- 7 September 2023
- Posted by: M-author
- Category: Leadership
When leadership opportunities arise, it provides career progression for your high-performing employees. However, there are questions about whether excellence in the role has any correlation with leadership skills. In this article, we explore whether experience in the job gives employees a headstart in managing others.
Retaining High Performing Employees
Your motivated and productive team members can be an incredible asset to a business. Harness their talents to elevate operations, aid efficiency and inspire a positive workplace culture! However, keeping hold of your high-performing employees can be difficult. They’re likely on the lookout for the next opportunity, so if they don’t feel challenged and rewarded in your company, expect them to move on.
Aware of this need to retain talent, many managers offer high-performing employees career progression routes. It makes sense; they have proven to be reliable, capable and self-directed. They are good in their role and are having a positive impact on others, so let’s have more of that!
As a result, many employees are promoted into senior roles because they are good at their job, rather than because they have strong leadership skills.
What Can We Learn About Leadership From Football?
Last month, we witnessed some excellent play from the Lionesses, who made it to the final of the Women’s World Cup. They are a strong team, with skilled players, who showed they could pull out all the stops to perform under pressure. Does this mean that they would excel as football managers?
A recent study* explored whether there was any correlation between player performance and coaching performance in the German Football League. Drawing on several theories and using different test criteria, the study found no significant link between performance and experience in played matches and the ability to effectively coach a team.
The study reports that there is no reason to expect a head start in leadership capabilities from individuals who were high-performing employees. So, why is this?
Success and Leadership
Knowledge of the role and how to do it well can be an asset for a leader, however, it can also be an issue.
Firstly, if an employee has been highly successful, they may believe that you have all the answers and know the best way to go about it. This can be a barrier to being open to alternative approaches or fresh ideas.
Secondly, if the employee has been highly successful, they may have difficulties in trusting others to do it as well. This can prevent them from delegating tasks. Equally, they can be inclined to micro-manage the team to keep tabs that it’s all going to plan.
Thirdly, success is great, but failure is also part of the learning process. As such, good leaders nurture a psychologically safe environment where the team can ask for help, admit mistakes or try something that may not work. Is a high performer able to let go and accept that not every action leads to top results? Are they critical of those who don’t deliver to their high standards?

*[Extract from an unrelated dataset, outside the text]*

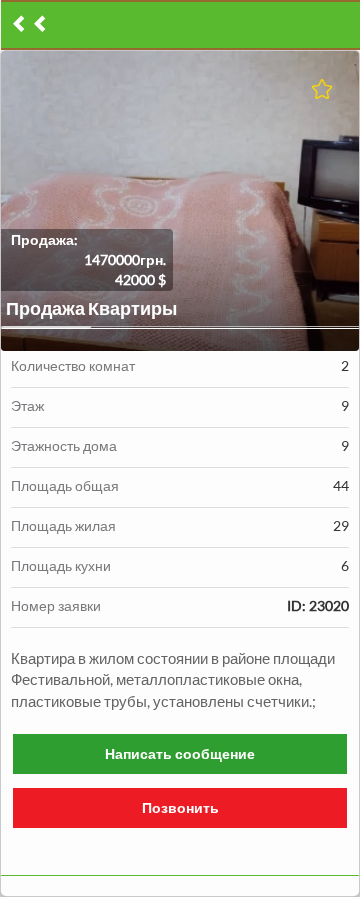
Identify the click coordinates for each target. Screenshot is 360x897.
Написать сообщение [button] (180, 753)
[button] (180, 201)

I am not saying that high-performing employees can’t make great leaders. The message I want to get across is not to assume that one thing predetermines the other.

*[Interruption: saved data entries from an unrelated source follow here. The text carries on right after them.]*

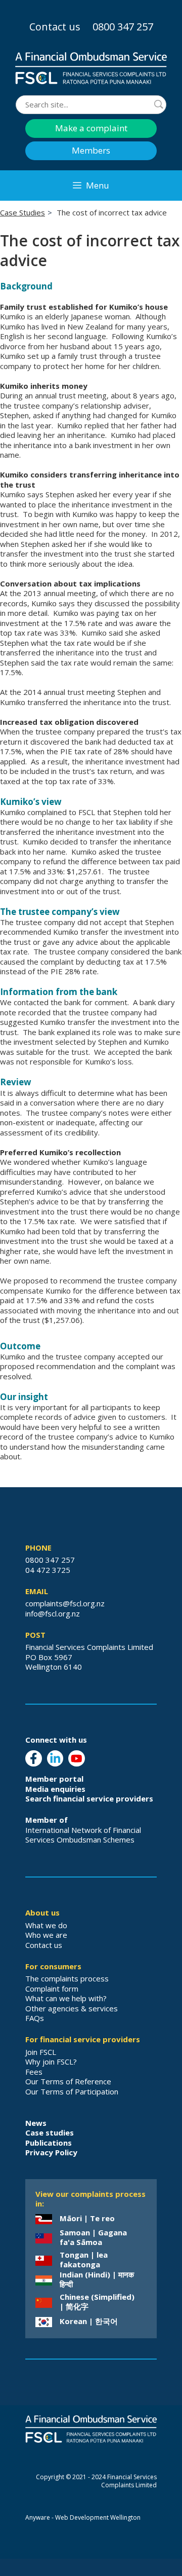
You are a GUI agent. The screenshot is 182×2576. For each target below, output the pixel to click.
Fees (33, 2072)
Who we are (46, 1935)
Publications (48, 2143)
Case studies (49, 2132)
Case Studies (22, 212)
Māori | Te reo (87, 2218)
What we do (46, 1925)
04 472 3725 (47, 1570)
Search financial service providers (89, 1798)
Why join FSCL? (51, 2061)
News (36, 2123)
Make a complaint (91, 128)
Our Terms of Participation (71, 2091)
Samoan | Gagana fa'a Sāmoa (93, 2237)
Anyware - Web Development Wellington (83, 2517)
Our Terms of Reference (68, 2081)
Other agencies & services (71, 2008)
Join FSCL (40, 2052)
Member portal (54, 1779)
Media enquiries (55, 1789)
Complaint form (51, 1988)
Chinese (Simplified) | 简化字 (97, 2302)
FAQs (34, 2018)
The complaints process (67, 1978)
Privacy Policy (51, 2152)
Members (91, 150)
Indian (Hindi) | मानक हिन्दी (97, 2279)
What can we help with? (66, 1998)
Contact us (54, 26)
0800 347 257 (123, 26)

My advice is to use aptitude and ability assessment tools as part of the recruitment process, as these provide a non-biased evaluation of skills and potential. Then, provide anyone taking on a leadership role with training and development to equip them for the complexities of the role.
Alternative Retention Methods
If leadership isn’t the right option for your high-performing employees, what other options are there?
The first recommendation is to maintain communication and build an understanding of their ambitions. What do they want to achieve and what is driving them? Then, make the most of their potential in their current role by keeping them challenged with projects that stretch and develop them in ways that tie in with their goals. In addition, give them greater autonomy.
My next point is not to take them for granted. If someone is consistently delivering, it is easy to just let them get on with it, but this is a mistake. They are unlikely to stick around if they don’t feel their efforts and achievements are noticed. Recognise when they exceed expectations and reward their reliability to maintain their motivation.
Finally, high performers are prone to taking on more than they have the capacity for. As a result, they can struggle with workload management and the associated risks of overload and burnout. Be aware of this risk. Take steps to ensure that an individual’s drive and determination are supported, rather than exploited.
In summary, promoting your top employees to leadership roles may not be the best option. Their performance in one role is no guarantee that they will excel in another. Using assessment tools can remove this bias and help you select the right candidate for the job and if it isn’t your high-performing employees, there are other ways to retain their talents.